Ausgewählte Jugendkulturen seit den 1950er Jahren


Cover
Gesamt ++++-
Anspruch
Aufmachung
Preis - Leistungs - Verhältnis


Über Jugendkultur ist schon seit hunderten von Jahren viel geredet worden. Damals wie heute hat das Thema Jugend eine hohe Brisanz. So nehmen inzwischen Jugendkulturen einen immer höheren Stellenwert in der Sozialisierung ein und sind ebenso wichtig wie Familie und Schule. Es hat sich eine fast unüberschaubare Vielfalt von Jugendkulturen mit eigenen Norm- und Wertvorstellungen, einer eigenen Kleiderordnung und Sprache herausgebildet.

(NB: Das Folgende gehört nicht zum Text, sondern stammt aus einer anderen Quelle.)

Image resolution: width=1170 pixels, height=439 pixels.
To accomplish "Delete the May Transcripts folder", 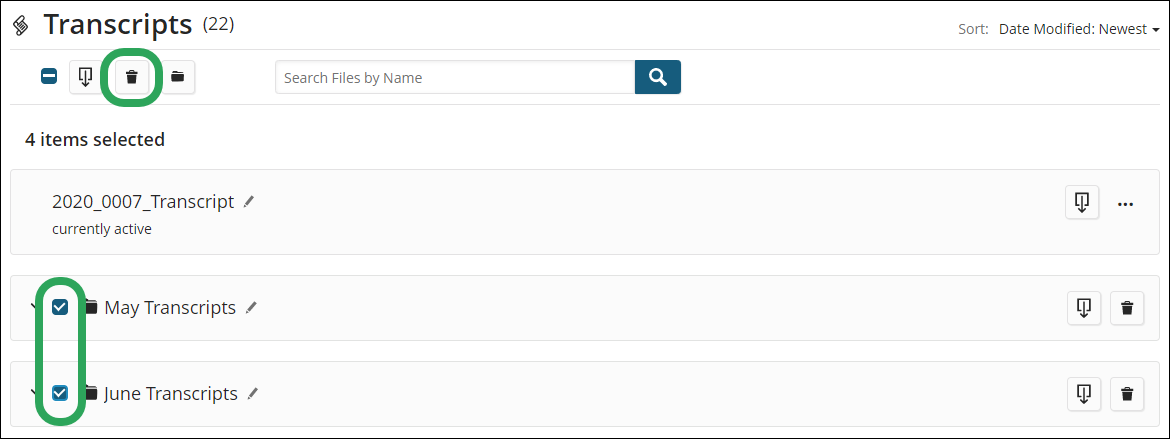I will (x=1127, y=308).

"Halbstark und cool" von Jakob Kandlbinder beschäftigt sich mit ausgewählten Jugendkulturen seit den 1950er Jahren. Dem Buch liegt die Diplomarbeit des Autors zugrunde. Nach einer Einleitung folgt der Hauptteil des Buches, in dem sich Jakob Kandlbinder mit der Jugend und Jugendkultur der 50er und 60er Jahre und der Gegenwart beschäftigt. Nach einer Begriffsbestimmung, in der Schlüsselbegriffe wie "Jugend", "Kultur" und "Szene und Clique" erläutert werden, widmet sich der Autor der Jugend und Jugendkulturen der 50er Jahre. Hierbei erläutert er zuerst die gesellschaftlichen Rahmenbedingungen und Hintergrundwissen zu dieser Zeit, wie etwa die Rückbesinnung auf alte Tugenden nach den Trümmerjahren oder der weit verbreitete Bedarf nach Korrektheit.
Weiter geht er ein auf den Kampf zweier Kulturen, der reaktionär-nationalistischen Linie und der Orientierung auf den Westen, besonders die USA. Die sich entwickelnden eigenen Jugendstile wurden durch die immer weitere Verbreitung und Entwicklung der Medienwelt unterstützt. Vielerorts wurde ein Kleiderkampf geführt, der sich gegen die Diktatur der "Korrektheit" wehrte; so setzten sich viele Mädchen dafür ein auch Hosen tragen zu dürfen.
Über die so genannten "Halbstarken" informiert der Autor, in dem er historische Vorläufer nennt und detailliert über das Erscheinungsbild, die Filme und Musik der Halbstarken sowie ihre soziale Herkunft und die Altersstruktur schreibt. Über die zweite große Gruppe von jungen Menschen in den 1950er Jahren, den Teenagern, ist anschließend die Rede. Diese Teenager stellten das erste Bündnis zwischen Jugend- und Freizeitkultur da und hatten als erste den Konsum als Bezugsrahmen, der sie deutlich von allen vorherigen Jugendgenerationen unterschied und wegweisend für spätere Jugendkulturen war. Mit dem wirtschaftlichen Aufschwung der 50er Jahre wurden Teenager als Konsumenten entdeckt, eine immer größer werdende Industrie kreierte und verkaufte Artikel für eine ganze Jugendkultur.
Ein weiteres Thema ist die Jugend und Jugendkultur der 60er Jahre. Auch hier nennt der Autor die gesellschaftlichen Rahmenbedingungen und die zu beachtenden Hintergründe. Besonders zu nennen sind hier der sich fortsetzende Siegeszug der Unterhaltungsindustrie, die Amerikanisierung sowie die Emanzipation und die sexuelle Revolution. Anschließend schreibt Jakob Kandlbinder über die Beat-Kultur. Hier ist es besonders die Beat-Musik als Katalysator für ein neues Lebensgefühl und der Beat als Massenbewegung, der von einem lokalem zu einem nationalem und dann einem globalen Phänomen wurde. Die Studentenproteste und die Jugend- und Studentenkrawalle werden anschließend erwähnt und auf ihre Vorboten, die politischen Hintergründe und ihre Entwicklung und den Verlauf hin untersucht. Abschließend zu den 60er Jahren wird auf die Hippiekultur eingegangen.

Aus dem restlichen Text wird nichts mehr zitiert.